Handel Aus für Rewe-Chef Egner

Achim Egner muss seinen Posten räumen - nach nur anderthalb Jahren im Amt. Er ist der sechste Rewe-Vorstand binnen zweier Jahre, der seinen Hut nehmen muss. Der Auflösungsvertrag wurde Freitagabend unterschrieben. Nachfolger wird Alain Caparros, bisher verantwortlich für den Rewe-Discounter Penny.

Hamburg - Nach lediglich 18 Monaten im Amt verlässt Rewe-Chef Achim Egner das Unternehmen im Streit um den Reformkurs des Konzerns. Egners Vertrag sei mit sofortiger Wirkung aufgehoben worden, erfuhr manager-magazin.de am Freitagabend aus Kreisen des Aufsichtsrates. Wenig später bestätigte Rewe die Ablösung Egners.

Nachfolger wird der bisher für den Rewe-Discounter Penny zuständige Vorstand Alain Caparros. Zuvor hatte der Aufsichtsrat der genossenschaftlich organisierten Handels- und Touristikgruppe bei einer außerordentlichen Sitzung stundenlang über Egners Reformkurs und Führungsstil beraten. Der Aufsichtsrat berief zudem Frank Hensel, bisher Vorstandsmitglied des österreichischen Rewe-Ablegers, in den Konzernvorstand. Die übrigen Vorstandsposten wurden vom Aufsichtsrat bestätigt.

Die Schutzvereinigung für Wertpapierbesitz (DSW) bezeichnete den Managerverschleiß des Handelskonzerns als reordverdächtig. "Die Vorstände wechseln heute zwar deutlich häufiger, aber nicht so schnell wie es bei der Rewe der Fall ist", sagte Jürgen Kurz, der Sprecher der DSW. Das Ende der so genannten Deutschland AG habe die Schlagzahl bei den Wechseln beschleunigt. "Langzeitvorstände mit 15 oder 20 Jahren Amtszeit gibt es immer weniger", sagte Kurz.

Doch häufige Managerwechsel seien nicht nur teuer, sondern sorgten auch für erhebliche Unruhe in der Belegschaft: "Ein neuer Chef will eigene Duftmarken setzen".

Beschwerden über "eisernen Besen"

Am Sonnabend vergangener Woche hatte sich Vorstandsmitglied Caparros zusammen mit ein paar anderen Managern bei Aufsichtsratschef Klaus Burghard über Egner und dessen Führungsstil beschwert. Burghard, der Egner vor anderthalb Jahren zum Chef bei Rewe machte und damals voll des Lobes über Egner war, schlug sich im Laufe der Woche auf die Seite der Rebellen um Caparros und ließ Egner fallen.

Burghard ist es damit nicht gelungen, Kontinuität an der Spitze des Handelskonzerns zu erzeugen. Zuerst trennte man sich im Oktober 2004 von Vorstandschef Ernst Dieter Berninghaus. Das danach amtierende Vorstandstrio Gerd Bruse, Josef Sanktjohanser und Hans Schmitz ersetzte er im Frühjahr 2005 durch den nun geschassten Egner.
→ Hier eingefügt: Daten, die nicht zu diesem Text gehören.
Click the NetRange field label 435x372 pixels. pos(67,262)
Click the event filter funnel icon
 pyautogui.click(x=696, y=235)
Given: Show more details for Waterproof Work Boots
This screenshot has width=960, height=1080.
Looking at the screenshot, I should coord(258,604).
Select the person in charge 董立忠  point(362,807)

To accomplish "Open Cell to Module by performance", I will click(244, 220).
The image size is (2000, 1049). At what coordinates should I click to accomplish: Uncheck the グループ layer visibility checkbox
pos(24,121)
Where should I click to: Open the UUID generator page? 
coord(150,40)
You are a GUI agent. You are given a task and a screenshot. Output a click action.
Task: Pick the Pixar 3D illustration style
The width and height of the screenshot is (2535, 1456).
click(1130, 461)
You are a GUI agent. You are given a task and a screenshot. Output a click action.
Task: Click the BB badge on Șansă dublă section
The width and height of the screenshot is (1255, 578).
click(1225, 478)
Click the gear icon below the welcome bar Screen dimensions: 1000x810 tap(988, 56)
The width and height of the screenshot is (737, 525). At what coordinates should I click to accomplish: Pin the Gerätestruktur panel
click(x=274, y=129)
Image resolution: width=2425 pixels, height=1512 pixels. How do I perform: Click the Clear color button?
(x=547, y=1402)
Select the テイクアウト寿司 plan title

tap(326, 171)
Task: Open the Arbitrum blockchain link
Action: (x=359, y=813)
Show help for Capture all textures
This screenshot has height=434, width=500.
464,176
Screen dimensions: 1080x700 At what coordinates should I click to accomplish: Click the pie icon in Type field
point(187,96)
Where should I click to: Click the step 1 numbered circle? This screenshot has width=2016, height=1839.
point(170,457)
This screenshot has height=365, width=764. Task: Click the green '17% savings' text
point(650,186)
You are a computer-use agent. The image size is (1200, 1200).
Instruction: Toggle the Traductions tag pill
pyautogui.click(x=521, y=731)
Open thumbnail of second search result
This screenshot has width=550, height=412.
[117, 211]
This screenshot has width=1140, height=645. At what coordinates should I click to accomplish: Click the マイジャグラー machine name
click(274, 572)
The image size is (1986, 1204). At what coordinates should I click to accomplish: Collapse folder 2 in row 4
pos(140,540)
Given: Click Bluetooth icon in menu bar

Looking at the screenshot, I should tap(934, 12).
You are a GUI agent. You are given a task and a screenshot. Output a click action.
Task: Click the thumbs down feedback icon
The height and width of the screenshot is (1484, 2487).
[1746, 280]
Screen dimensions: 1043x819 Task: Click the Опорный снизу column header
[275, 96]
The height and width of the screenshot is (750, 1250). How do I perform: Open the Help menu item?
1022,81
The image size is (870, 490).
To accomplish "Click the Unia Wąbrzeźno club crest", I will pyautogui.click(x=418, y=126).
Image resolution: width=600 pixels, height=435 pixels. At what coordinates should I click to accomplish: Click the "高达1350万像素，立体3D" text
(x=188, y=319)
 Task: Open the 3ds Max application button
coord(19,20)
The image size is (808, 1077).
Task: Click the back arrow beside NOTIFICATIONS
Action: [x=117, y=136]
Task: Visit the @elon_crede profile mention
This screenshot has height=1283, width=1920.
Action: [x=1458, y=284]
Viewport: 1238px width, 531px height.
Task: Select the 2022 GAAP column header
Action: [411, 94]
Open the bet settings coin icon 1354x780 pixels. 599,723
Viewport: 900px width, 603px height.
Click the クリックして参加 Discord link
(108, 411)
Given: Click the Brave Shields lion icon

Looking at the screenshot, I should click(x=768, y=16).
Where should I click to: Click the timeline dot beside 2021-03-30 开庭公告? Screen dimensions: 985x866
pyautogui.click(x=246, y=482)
Der branchenfremde Egner hatte bei seinem Amtsantritt erklärt, er wolle "mit eisernem Besen kehren." In der Tat blieb schon kurz nach seinem Amtsantritt kaum ein Stein auf dem anderen. Von den damaligen Vorstandsmitgliedern ist nur noch einer im Amt, auch in der zweiten und dritten Managerebene gab es zahlreiche Umbesetzungen. Das sorgte für Unmut im Unternehmen, ein Aufstand an der Spitze war aber bislang ausgeblieben.

Wie reformbedürftig das Unternehmen war und ist, zeigten die hohen Einsparpotenziale, die von Egner gerufene Berater ausmachten. Kritiker warfen Egner allerdings vor, sich nur noch mit externen Beratern umgeben und mit erfahrenen Genossenschaftlern aus dem Hause gebrochen zu haben. "Sicher sind viele persönlich von den Umstrukturierungen betroffen, aber im Grunde haben alle verstanden, dass die eingeleiteten Maßnahmen überfällig waren," hieß es dazu am Freitag aus dem Umfeld des Unternehmens.

Neuer Job für Berninghaus

Der Discounter Denner hat unterdessen den wegen schwerer Untreue verurteilten ehemaligen Chef des deutschen Handelskonzerns Rewe, Berninghaus, als Verwaltungsrat und Berater engagiert. Der 41-Jährige soll zum 1. Januar 2007 in den Verwaltungsrat der Denner-Muttergesellschaft Rast Holding einziehen, wie das Unternehmen am Freitag bekannt gab. Berninghaus stehe Denner und seinem 34-jährigen CEO Philippe Gaydoul per sofort als Berater zur Verfügung.